▶ Belge:
-------
AMED - Ekoloji Derneği, başlattığı ekoloji atölyelerinin ilk ayını geride bıraktı. 11 Haziran'a kadar sürecek atölyelerin yürütücülerinden Çilem Akkaya, toplumsal ekoloji bilincinin oluşturulması hedeflenen atölyelere katılma çağrısı yaptı.
Amed'de ekolojik kırıma ve yıkıma karşı mücadele yürüten Ekoloji Derneği, "ekoloji atölyelerini" sürdürüyor. Dernek bünyesinde 24 Aralık 2024'te başlayan atölyeler her hafta Çarşamba günü saat 18.00'da yapılıyor. 11 Haziran'a kadar sürecek atölyelerde bugüne kadar "Ekoloji nedir?", "Toplumsal Ekoloji" ve "Savaş ve Ekoloji" başlıklı konular işlendi. Haziran'a kadar sürecek atölyelerde "Çocuk ve Ekoloji", "İklim Krizi", "Kent", "Hayvan Özgürlüğü”, "Su", "Ormanlaşma", "Enerji", "Agroekoloji Teorik ve Pratik", "Toplumsal Adalet ve Ekoloji" başlıklı konular işlenecek. Tartışmalar yanı sıra her bir konuya dair yayınlanan filmler izlenerek de tartışmalar yürütülecek.
'EKOLOJİK YAŞAM BİLİNCİ OLUŞTURMAYI HEDEFLİYORUZ'
Atölyelerin hedeflerini değerlendiren atölye yürütücülerinden Çilem Akkaya, atölye aracılığıyla bilgiyi tahakkümden çıkarmayı hedeflediklerini dile getirdi. Çilem Akkaya, toplumsal ekoloji perspektifini oluşturmayı hedeflediklerini ifade ederek, bir yandan kapitalist savaşların, bir yandan iktidar savaşlarının ve psikolojik savaşların sürdüğü bir döneme karşı ekolojik yaşam bilincinin oluşturulmasının elzem olduğunu belirtti. Çilem Akkaya, bilgiyi tahakkümden çıkararak, özgürleştirmenin bu dönemde yürütülen mücadelede önemli olduğunu vurguladı.
'SAVAŞ VE EKO-KIRIMIN YOĞUN YAŞANDIĞI BİR DÖNEM'
Belirledikleri ilk konu olan "Ekoloji nedir" tartışmalarında ekolojinin ne olduğunu, nereden geldiğini ve çevreci bir bakış açısından ziyade toplumsal ekoloji perspektifi üzerinden ekolojik bir bakış açısının nasıl olmasının gerektiğini vurgulamayı hedeflediklerini kaydeden Çilem Akkaya, "İkinci konumuz toplumsal ekoloji konusuydu. Bu konu zaten ekolojinin temel taşlarından biri yani olmazsa olmazıdır. İlişkilerden, yaşam şekillerinden, doğayla, insanla ilişkilerimizden bütün ilişkilerimizin aslında temelini oluşturan önemli bir konulardandır. 3'üncü konu savaş ve ekolojiydi. Özellikle şimdi savaşın yoğun olduğu barışın unutulduğu, konuşulmadığı bir dönem de bombalamaların masum insanlarla beraber doğanın da talan edildiği ekolojik tahribatların yoğun olduğu bir dönem de özellikle konuştuk. Bu üç konuyu bitirdik. Sıradaki en öneli konularımızdan biride yine özgür eş yaşam. Çünkü karşılıklı ilişkilerimiz de ne kadar özgür eş yaşam çerçevesinde bir yaşam sürüyoruz. Bakış açımızla, pratiklerimizle, teorimiz ne kadar uyuşuyor bunları konuşacağız" ifadelerini kullandı.
-------
▶ Veri kesiti:

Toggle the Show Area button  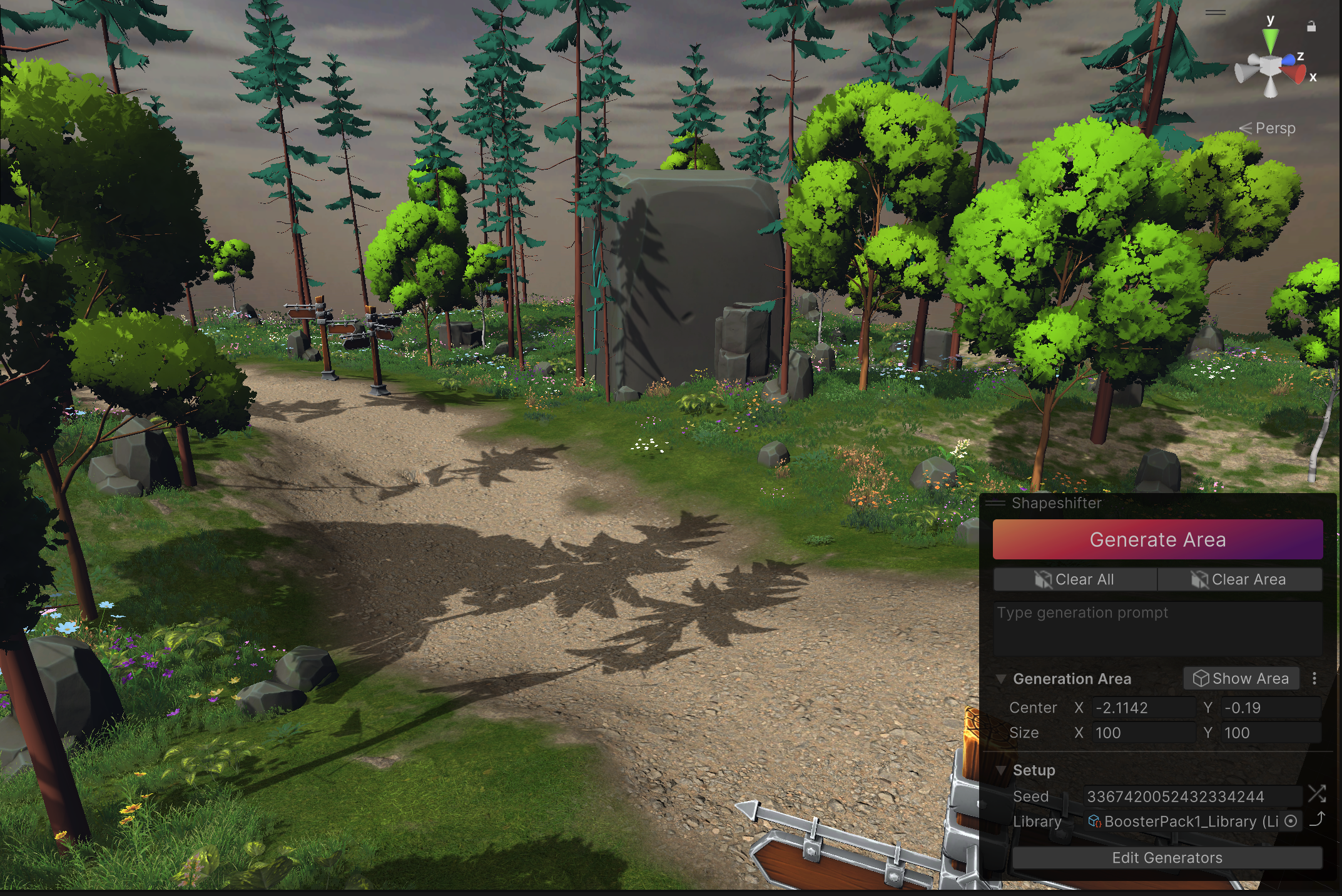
-------
Ekoloji atölyeleriyle ilgili belgeye göre aşağıdaki soruları yanıtlayın:
(a) Atölyeler Ekoloji Derneği bünyesinde hangi tarihte başladı?
(b) Atölyeler haftanın hangi günü ve saat kaçta yapılıyor?
(c) Çilem Akkaya'ya göre atölye aracılığıyla bilgiyi neyden çıkarmayı hedefliyorlar?

▶ Alıştırma yanıtı:
(a) 24 Aralık 2024'te.
(b) Her hafta Çarşamba günü saat 18.00'da.
(c) Tahakkümden.